FutureGrid - Building a Smart Energy Platform From Scratch
FutureGrid started as a simple idea - give solar panel owners real-time visibility into their energy production and consumption. It grew into a full platform with edge devices, a central management system, energy cooperatives, and a scenario engine for optimizing battery dispatch.
This is a side project built entirely outside my day job, in collaboration with engineers who have real experience in the energy sector. Every design decision, hardware choice, and protocol was debated and tested against actual grid constraints.
The Architecture
Two main components:
SolarManager - the edge device. Runs on custom embedded Linux hardware. Connects to solar inverters, reads energy data, and pushes it to the central platform over MQTT with mTLS.
SolarManager-Central - the cloud backend. Built in Go. Handles multi-tenant fleet management, energy analytics, billing, and a scenario engine for battery optimization. React frontend for the dashboard.
The edge and central systems talk over MQTT with mutual TLS - every device has its own certificate, auto-refreshed on connection failure. No shared secrets, no API keys in plaintext.
Edge Device (SolarManager)
62 commits of embedded Linux pain. The device supports two boot modes - SD card and eMMC with TPM2 for secure credential storage.
I built a custom image builder that produces minimal Linux images. The eMMC variant went from 14GB to 6GB by stripping unnecessary packages and using firstboot expansion. Flashing is automated - plug the device in, run one script, wait.
Multi-Inverter Support
The first version only talked to one inverter model. Real installations have mixed hardware - different brands, different protocols (Modbus RTU, Modbus TCP, SunSpec, proprietary APIs). We added a plugin architecture that auto-detects the inverter type and loads the right driver.
The WiFi Problem
Getting WiFi to work reliably on a headless embedded device is harder than it sounds. The device needs to:
- Boot into AP mode (hotspot) for initial setup
- Let the user configure their home WiFi via a web interface
- Switch from AP to client mode without losing the setup session
- Fall back to AP mode if the configured WiFi is unreachable
I went through five iterations of the hotspot manager. NetworkManager, wpa_supplicant, nmcli direct, static profiles - each one broke in a different way. The final version uses nmcli's device wifi hotspot command and handles the handoff cleanly. Seven commits just fixing WiFi.
Device Hardening
For a device sitting on someone's home network, security matters. We restrict GPIO, SPI, I2C, and serial access. TPM2 stores device credentials. SSH is locked to key-only auth. The image builder has a dedicated hardening milestone with its own issue tracker.
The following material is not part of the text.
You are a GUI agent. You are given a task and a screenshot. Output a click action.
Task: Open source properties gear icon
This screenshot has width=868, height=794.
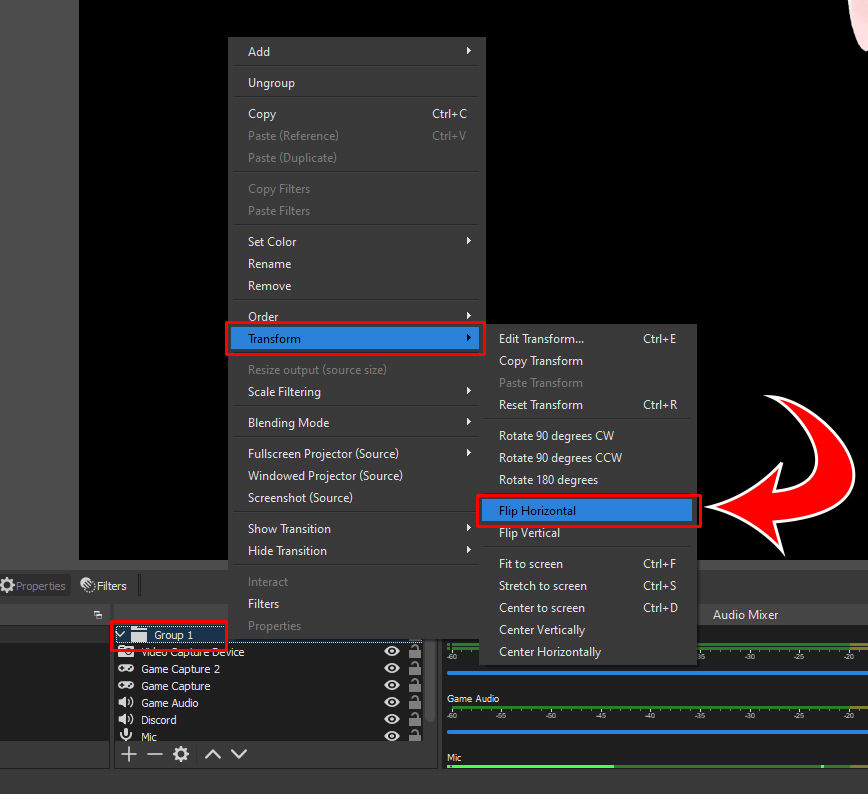[181, 754]
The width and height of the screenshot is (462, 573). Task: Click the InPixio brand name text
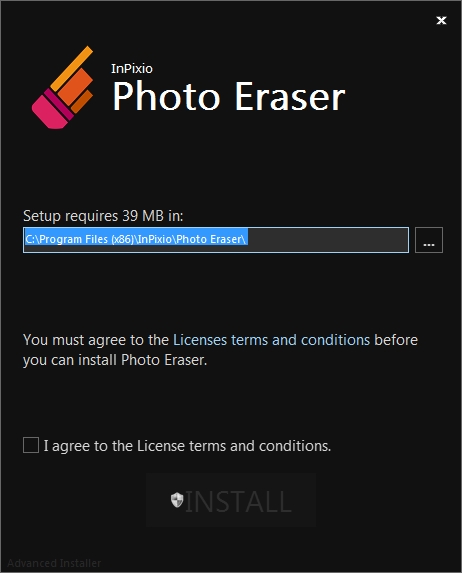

Central Platform (SolarManager-Central)
71 commits. Written in Go with a React frontend. This is where the business logic lives.
Energy Cooperative
The biggest feature - energy cooperatives (spodzielnia energetyczna). Polish energy law allows groups of prosumers to share surplus energy within a cooperative. The platform handles:
- Energy Ledger - hourly per-member energy records
- Balancing Engine - P2P surplus/deficit matching between cooperative members
- Monthly Settlement - member balances and amounts due
- Compliance Checks - Polish energy regulation rules
Building the balancing engine was the hardest part. Energy flows are directional, time-dependent, and subject to grid operator constraints. We had to model the physical grid topology to determine which members can actually share energy with each other.
Scenario Engine
A simulation environment where operators can test battery dispatch strategies before deploying them. Feed in historical production and consumption data, define rules ("charge battery when spot price < 200 PLN/MWh, discharge when > 500"), and see the financial impact.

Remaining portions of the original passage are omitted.